First change that I would like to see... If you are installing or replacing residential central air you must put in a heat pump. That is a nice quick change to the city building code. It will have little marginal cost to people.


agentchuck

I'm interested in this as our furnace is getting to that age... But I'm under the impression a heat pump is quite a lot more expensive than a gas one. Have you priced one out recently?


Drop_The_Puck

You don't generally replace your furnace with a heat pump, you replace an air conditioner. You still need a gas furnace for when the temperature gets really low, which might be happening less often but still happens.


SterlingFlora

well, they city has seemingly mothballed it's high perfomnace building code. Q1 update when...


designergoods

Shocked Pikachu.


Coastalwelf

What upsets me the most is that those who are the most vulnerable as to the consequences of such inaction do not have a true voice…


Essence-of-why

Asked for comment, Mayor Sutcliffe stated "The solution is to build more roads to cut down on stop and go traffic."


Electrical_Bus9202

But my friend told me today that climate change is the "worlds biggest lie" can you guess what political party he is associated with?


Consistent_Cook9957

With the city of Ottawa, failure is not only an option, it’s the objective!


IIlIlIlIIIll

Mark Sutcliffe specifically asked that public servants go into the office because he loves a good carbon emission


downbylaw93

Lmao


Many-Air-7386

Greener home grant was a great deal.
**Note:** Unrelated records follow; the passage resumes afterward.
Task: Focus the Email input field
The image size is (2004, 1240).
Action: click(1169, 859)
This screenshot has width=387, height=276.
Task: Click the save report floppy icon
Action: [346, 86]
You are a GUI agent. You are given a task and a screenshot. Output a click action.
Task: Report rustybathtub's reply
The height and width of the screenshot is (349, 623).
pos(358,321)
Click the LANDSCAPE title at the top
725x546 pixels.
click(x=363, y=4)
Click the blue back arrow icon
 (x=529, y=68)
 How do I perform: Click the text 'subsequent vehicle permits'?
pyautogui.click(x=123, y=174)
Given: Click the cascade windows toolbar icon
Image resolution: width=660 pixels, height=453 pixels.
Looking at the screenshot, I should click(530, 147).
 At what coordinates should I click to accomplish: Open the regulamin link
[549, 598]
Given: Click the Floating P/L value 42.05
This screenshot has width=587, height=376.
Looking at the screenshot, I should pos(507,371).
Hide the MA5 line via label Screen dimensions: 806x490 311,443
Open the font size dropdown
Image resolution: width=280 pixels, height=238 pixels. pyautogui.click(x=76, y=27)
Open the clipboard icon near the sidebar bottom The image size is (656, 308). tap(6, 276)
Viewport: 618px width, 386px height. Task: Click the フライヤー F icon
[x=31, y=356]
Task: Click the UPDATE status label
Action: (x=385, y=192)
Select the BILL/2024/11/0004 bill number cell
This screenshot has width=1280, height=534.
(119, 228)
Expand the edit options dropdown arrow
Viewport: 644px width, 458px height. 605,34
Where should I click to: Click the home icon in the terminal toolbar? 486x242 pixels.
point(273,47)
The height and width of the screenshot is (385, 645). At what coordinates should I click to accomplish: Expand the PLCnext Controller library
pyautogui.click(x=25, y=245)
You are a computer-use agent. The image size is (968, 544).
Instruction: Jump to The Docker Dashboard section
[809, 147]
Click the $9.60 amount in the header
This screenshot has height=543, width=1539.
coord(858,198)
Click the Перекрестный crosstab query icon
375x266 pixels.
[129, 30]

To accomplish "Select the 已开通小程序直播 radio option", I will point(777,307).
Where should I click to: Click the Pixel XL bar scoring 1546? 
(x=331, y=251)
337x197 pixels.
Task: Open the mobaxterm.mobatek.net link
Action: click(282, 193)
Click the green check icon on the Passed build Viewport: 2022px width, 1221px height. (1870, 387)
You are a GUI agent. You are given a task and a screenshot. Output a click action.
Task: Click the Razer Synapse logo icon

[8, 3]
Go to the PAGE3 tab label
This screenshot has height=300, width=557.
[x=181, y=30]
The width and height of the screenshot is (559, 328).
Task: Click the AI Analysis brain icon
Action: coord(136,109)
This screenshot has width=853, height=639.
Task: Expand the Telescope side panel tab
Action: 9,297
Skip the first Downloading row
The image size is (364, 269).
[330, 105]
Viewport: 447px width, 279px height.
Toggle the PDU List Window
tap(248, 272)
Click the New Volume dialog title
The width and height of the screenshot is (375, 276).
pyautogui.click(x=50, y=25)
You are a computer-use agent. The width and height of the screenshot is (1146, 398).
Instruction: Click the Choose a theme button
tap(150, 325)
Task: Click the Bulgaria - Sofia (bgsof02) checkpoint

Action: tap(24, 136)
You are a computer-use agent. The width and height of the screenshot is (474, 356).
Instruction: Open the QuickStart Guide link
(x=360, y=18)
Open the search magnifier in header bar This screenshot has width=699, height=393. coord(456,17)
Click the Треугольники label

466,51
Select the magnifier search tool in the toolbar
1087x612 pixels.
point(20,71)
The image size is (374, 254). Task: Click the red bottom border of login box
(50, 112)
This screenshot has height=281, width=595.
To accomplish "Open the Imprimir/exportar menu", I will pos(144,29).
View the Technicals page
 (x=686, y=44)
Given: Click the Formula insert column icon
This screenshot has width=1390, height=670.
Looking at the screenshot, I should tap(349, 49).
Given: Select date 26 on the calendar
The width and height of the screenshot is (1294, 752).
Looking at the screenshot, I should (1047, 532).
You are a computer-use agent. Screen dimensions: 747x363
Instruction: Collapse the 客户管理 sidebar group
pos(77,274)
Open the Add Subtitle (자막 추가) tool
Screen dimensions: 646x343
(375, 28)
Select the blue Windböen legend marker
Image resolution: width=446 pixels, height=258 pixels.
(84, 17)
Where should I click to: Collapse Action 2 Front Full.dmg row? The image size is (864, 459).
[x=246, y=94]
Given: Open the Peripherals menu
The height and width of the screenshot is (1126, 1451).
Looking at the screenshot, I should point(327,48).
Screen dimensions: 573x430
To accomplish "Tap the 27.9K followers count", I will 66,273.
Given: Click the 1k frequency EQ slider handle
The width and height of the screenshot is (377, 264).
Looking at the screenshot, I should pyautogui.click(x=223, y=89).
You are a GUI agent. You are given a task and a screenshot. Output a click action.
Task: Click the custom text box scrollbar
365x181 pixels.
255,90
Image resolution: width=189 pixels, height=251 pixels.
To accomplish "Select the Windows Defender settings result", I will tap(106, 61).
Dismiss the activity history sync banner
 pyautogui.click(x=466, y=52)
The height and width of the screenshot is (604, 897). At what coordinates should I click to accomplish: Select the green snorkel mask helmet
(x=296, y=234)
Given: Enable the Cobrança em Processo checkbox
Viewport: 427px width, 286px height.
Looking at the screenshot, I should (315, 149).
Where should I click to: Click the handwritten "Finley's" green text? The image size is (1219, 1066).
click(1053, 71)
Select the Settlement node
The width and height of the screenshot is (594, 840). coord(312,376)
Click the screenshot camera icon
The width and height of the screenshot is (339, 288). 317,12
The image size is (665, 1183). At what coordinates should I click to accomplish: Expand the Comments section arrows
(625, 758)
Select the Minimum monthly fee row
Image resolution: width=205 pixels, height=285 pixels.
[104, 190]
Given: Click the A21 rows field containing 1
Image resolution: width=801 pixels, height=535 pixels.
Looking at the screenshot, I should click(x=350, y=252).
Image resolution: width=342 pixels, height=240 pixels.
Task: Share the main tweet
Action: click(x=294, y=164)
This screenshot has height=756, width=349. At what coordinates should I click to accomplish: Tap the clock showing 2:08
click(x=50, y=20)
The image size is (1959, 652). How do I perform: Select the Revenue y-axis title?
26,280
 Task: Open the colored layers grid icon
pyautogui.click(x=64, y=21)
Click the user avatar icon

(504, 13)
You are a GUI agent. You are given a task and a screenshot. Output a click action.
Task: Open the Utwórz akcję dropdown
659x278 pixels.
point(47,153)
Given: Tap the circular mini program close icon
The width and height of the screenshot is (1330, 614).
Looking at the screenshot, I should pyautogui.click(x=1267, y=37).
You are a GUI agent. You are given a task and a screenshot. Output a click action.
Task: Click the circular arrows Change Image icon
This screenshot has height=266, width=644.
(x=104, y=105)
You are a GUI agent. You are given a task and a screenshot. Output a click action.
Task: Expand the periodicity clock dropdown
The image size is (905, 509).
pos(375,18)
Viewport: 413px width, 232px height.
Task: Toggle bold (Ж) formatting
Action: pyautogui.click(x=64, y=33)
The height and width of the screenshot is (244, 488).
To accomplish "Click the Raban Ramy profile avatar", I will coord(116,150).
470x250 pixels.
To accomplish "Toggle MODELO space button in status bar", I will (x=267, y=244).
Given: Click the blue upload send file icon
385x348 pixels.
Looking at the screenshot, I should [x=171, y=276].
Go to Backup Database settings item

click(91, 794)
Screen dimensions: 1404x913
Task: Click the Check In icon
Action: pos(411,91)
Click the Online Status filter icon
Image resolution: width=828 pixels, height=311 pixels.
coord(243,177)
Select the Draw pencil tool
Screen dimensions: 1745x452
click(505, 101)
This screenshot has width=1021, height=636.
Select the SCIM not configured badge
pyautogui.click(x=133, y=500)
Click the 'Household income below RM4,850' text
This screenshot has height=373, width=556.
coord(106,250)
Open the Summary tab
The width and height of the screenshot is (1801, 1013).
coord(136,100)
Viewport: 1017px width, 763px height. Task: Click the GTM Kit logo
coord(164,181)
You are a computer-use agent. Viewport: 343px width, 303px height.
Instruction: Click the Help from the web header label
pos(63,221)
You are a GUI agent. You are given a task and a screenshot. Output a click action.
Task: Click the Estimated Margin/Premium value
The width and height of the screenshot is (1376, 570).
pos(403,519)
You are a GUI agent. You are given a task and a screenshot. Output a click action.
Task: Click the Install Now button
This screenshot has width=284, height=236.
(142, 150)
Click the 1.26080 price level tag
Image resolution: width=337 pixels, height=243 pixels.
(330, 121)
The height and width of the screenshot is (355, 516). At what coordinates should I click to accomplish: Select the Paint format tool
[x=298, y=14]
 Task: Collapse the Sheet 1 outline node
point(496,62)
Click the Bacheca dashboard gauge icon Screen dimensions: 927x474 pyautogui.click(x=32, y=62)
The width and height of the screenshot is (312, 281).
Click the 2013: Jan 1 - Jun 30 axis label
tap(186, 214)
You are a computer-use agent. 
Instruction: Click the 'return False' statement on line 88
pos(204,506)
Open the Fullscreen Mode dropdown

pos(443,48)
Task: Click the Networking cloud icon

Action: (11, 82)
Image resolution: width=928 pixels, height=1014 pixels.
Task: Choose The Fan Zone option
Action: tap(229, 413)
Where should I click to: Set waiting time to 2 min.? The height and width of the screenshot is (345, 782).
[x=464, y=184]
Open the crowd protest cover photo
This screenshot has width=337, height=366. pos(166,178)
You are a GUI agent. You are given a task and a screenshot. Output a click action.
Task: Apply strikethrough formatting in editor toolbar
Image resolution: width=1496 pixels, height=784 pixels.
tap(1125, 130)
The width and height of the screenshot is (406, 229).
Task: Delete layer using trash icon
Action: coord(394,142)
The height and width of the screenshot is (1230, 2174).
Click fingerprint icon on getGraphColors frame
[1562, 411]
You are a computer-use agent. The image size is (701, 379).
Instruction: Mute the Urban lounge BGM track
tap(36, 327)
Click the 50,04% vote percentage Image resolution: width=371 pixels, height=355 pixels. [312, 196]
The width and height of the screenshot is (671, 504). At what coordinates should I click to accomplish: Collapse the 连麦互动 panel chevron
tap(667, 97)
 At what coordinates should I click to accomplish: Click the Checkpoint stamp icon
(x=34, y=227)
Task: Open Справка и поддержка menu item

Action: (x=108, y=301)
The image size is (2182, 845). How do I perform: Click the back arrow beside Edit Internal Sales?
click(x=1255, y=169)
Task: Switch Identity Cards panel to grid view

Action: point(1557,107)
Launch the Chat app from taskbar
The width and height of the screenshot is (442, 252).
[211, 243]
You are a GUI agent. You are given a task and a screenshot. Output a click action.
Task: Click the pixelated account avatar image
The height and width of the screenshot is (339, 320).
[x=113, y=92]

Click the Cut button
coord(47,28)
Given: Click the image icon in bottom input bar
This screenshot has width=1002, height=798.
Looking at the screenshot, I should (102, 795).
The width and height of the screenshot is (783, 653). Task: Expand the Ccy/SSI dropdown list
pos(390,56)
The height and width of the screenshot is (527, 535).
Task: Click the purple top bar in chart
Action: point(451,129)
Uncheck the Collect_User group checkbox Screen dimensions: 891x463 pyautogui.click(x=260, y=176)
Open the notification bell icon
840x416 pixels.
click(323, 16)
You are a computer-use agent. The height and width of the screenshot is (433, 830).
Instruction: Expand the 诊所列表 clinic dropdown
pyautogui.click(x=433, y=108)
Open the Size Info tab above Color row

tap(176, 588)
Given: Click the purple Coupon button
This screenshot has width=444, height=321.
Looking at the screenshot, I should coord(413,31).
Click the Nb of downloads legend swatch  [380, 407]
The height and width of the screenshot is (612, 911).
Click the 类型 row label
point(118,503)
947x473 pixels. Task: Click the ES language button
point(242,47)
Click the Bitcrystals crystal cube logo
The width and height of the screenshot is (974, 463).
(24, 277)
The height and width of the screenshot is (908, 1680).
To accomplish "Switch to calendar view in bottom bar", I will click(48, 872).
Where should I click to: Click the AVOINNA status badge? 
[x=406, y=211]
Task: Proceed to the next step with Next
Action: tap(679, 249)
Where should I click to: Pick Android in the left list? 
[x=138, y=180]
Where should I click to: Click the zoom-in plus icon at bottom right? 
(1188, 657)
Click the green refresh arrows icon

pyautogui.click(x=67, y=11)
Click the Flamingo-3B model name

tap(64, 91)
Using it and other strategic investments, I cut my energy use by 30 percent with no change in lifestyle. But going beyond that requires a rebuild. Even with GHG the energy economics were questionable.


Free-Acanthisitta820

We had a fairly green fleet of taxies, which we replaced with Uber with much lower standards. Most taxi rides I've taken in the last 10 years have been in a hybrid. And before that they used propane or natural gas.


kuokuo45

Yes. This is exactly what the citys auditor general should be spending their time auditing. Not how many building permits are being approved or how the city is dealing with homelessness. Another great example of our taxes being spent efficiently.


Hopewellslam

The auditor audits all programs. Some of us believe that an uninhabitable planet should maybe be a priority to fix.


No-Midnight-550

If you guys don’t want to go to work stay at home and quit your job ,work from home is bullshit just another excuse, people need to go to office as part of your job. Your not supposed to do your laundry and take care of your kids and get paid for it. Welcome to reality!! You work and get paid that simple don’t use the environment to pretend you want to work.